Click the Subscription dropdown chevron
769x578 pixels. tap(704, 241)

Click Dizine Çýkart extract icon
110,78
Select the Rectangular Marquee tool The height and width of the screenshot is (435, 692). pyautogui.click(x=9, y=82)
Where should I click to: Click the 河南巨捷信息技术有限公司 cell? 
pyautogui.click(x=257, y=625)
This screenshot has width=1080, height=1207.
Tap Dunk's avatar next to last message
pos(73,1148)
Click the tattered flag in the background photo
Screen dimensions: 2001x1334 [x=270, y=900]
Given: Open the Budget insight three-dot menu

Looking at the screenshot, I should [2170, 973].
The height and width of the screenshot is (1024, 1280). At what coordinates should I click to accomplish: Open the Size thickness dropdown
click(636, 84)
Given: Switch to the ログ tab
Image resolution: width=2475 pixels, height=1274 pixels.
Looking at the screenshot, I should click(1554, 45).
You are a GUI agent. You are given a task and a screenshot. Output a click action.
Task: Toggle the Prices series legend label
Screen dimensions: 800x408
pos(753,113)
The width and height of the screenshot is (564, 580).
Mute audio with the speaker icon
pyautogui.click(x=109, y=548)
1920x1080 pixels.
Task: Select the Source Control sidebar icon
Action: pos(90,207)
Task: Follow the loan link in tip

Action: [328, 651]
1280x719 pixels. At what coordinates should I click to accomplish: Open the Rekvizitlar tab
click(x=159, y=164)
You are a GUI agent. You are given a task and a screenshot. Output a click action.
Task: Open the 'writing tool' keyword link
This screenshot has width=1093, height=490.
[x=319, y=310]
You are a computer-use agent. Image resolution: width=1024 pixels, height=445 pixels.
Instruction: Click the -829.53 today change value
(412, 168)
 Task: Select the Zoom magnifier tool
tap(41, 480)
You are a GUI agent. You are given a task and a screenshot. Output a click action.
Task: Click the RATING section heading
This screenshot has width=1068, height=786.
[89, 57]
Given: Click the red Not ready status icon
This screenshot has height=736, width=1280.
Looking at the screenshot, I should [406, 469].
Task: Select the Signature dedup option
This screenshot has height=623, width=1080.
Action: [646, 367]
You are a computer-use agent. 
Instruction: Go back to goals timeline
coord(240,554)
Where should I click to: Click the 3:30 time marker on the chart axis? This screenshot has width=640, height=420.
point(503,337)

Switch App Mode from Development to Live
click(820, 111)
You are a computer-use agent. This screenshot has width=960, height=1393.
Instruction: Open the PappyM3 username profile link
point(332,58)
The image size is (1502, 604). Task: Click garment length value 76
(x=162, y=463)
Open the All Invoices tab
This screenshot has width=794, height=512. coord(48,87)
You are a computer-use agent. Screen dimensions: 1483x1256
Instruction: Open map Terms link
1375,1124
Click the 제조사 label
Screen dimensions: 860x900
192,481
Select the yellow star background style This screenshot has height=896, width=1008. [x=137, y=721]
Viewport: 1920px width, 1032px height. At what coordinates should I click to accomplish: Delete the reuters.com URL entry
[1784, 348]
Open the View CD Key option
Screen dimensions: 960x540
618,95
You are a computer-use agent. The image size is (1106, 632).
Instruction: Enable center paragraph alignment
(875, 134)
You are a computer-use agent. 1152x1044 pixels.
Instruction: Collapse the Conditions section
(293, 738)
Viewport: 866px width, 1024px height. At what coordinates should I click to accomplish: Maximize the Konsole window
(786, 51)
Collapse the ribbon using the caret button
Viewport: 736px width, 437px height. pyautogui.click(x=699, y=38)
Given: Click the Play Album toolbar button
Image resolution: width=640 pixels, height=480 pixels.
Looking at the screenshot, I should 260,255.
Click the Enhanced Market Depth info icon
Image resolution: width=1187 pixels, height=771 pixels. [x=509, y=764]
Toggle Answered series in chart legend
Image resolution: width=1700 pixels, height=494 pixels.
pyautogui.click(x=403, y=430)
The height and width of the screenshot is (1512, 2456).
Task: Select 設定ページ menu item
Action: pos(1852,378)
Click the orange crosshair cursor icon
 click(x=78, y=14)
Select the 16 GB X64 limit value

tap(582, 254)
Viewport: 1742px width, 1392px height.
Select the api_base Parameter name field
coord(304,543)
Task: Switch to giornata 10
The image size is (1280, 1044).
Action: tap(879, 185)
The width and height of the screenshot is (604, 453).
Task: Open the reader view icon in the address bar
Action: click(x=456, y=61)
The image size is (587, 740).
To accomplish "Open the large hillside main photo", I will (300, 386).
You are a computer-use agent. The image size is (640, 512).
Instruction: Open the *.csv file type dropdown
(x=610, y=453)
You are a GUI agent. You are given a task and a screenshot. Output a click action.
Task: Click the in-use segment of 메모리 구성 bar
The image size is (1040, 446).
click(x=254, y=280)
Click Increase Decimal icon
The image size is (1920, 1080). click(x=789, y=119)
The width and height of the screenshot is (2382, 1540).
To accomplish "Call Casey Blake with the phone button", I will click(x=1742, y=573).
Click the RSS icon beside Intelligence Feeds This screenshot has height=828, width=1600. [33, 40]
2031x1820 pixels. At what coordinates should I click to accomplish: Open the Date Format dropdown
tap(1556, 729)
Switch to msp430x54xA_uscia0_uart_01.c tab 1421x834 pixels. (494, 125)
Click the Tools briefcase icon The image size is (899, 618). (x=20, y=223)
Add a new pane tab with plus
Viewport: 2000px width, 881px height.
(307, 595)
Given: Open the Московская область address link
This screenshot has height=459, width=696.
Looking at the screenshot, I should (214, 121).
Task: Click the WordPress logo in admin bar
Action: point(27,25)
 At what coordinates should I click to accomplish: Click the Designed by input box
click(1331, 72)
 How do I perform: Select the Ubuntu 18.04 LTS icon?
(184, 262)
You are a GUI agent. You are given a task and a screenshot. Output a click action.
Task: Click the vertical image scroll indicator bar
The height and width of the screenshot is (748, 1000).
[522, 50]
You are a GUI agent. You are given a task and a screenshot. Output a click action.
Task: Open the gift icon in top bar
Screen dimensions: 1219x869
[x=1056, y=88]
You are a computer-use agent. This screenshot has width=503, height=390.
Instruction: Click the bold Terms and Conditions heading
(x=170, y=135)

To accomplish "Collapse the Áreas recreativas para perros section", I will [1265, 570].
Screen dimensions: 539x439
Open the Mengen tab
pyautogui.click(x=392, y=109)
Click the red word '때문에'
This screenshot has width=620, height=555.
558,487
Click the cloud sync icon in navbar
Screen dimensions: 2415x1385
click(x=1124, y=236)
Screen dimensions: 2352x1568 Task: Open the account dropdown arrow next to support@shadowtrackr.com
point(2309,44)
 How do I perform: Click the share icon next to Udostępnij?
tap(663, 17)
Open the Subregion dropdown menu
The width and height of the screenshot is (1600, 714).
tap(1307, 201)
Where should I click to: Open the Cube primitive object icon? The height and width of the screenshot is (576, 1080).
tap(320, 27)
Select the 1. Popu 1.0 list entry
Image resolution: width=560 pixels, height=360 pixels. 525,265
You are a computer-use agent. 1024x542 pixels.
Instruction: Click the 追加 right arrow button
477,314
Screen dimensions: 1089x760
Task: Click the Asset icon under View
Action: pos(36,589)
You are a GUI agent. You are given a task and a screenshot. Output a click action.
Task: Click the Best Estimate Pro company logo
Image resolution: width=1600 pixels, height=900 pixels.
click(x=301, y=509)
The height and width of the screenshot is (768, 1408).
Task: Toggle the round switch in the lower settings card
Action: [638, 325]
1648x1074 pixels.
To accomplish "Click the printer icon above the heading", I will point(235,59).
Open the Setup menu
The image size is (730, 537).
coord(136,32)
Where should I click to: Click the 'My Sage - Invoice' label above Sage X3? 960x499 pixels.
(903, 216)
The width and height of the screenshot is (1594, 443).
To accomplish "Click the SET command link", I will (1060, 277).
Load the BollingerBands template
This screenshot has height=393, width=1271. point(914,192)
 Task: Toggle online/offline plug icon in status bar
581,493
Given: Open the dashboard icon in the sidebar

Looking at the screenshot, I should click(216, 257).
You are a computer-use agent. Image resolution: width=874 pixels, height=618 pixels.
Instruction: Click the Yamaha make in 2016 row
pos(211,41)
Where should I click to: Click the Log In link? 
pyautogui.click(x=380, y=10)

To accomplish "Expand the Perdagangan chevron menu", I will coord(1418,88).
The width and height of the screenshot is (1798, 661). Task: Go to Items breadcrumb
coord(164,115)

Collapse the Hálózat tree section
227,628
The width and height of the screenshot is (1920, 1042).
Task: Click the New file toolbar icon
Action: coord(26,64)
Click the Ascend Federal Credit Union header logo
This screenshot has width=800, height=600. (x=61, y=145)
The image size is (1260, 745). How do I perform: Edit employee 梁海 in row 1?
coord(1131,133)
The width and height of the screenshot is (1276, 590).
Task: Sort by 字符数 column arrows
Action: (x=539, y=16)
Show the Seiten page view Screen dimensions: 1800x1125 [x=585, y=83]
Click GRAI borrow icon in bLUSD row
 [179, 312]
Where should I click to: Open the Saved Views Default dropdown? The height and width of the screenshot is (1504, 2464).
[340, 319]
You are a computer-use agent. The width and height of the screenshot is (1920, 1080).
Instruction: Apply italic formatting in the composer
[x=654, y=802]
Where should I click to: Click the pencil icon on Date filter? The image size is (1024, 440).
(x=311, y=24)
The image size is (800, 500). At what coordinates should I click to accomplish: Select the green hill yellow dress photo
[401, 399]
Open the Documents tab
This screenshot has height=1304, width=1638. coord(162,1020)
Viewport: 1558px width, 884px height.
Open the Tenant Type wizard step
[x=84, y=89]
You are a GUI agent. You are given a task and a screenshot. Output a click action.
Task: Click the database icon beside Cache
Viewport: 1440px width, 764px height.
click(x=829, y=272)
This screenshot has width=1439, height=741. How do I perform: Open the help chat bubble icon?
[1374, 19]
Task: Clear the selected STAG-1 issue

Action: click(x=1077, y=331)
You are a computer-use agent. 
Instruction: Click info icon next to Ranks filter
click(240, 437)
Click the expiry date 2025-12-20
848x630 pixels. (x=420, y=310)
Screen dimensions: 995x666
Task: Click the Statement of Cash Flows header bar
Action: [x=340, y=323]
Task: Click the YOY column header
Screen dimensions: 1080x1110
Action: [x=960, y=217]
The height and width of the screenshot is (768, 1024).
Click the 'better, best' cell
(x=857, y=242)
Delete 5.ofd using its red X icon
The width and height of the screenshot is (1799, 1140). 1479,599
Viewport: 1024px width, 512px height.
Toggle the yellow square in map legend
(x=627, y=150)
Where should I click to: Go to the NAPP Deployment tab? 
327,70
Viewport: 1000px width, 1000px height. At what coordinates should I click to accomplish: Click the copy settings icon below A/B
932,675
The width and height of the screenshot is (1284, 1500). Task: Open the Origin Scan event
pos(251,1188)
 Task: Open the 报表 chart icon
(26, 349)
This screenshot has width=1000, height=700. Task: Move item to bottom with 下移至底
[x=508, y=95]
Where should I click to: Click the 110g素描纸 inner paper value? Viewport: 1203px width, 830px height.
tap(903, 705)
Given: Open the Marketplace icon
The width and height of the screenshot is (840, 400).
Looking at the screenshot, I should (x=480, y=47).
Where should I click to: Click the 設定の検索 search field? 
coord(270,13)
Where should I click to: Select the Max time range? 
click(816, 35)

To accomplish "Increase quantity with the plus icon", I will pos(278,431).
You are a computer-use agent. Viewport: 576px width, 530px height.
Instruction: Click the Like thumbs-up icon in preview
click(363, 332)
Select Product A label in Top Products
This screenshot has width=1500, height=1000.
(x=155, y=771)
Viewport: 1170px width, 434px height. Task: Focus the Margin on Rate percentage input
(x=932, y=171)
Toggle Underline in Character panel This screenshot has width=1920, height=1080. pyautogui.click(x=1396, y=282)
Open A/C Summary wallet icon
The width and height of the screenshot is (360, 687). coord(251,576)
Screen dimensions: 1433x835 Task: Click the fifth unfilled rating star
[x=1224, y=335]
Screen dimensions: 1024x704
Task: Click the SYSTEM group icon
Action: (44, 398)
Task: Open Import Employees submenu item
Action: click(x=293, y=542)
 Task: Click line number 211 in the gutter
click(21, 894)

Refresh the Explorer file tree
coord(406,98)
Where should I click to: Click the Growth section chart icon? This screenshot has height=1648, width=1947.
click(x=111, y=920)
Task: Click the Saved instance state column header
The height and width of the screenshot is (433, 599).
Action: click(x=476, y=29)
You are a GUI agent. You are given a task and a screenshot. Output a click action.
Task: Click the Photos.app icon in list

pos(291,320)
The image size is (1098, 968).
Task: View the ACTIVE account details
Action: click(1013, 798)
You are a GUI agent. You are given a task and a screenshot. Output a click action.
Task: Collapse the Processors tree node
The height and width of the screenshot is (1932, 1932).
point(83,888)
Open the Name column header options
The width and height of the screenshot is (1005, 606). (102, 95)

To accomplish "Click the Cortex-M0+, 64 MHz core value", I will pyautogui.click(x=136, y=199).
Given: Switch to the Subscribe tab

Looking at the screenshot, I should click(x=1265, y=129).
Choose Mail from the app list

Goal: Set down the lines above word for word, from the line containing "Task: Click the Saved" through the line containing "Action: click(1013, 798)", including both.

Finished task:
Task: Click the Saved instance state column header
The height and width of the screenshot is (433, 599).
Action: click(x=476, y=29)
You are a GUI agent. You are given a task and a screenshot. Output a click action.
Task: Click the Photos.app icon in list

pos(291,320)
The image size is (1098, 968).
Task: View the ACTIVE account details
Action: click(1013, 798)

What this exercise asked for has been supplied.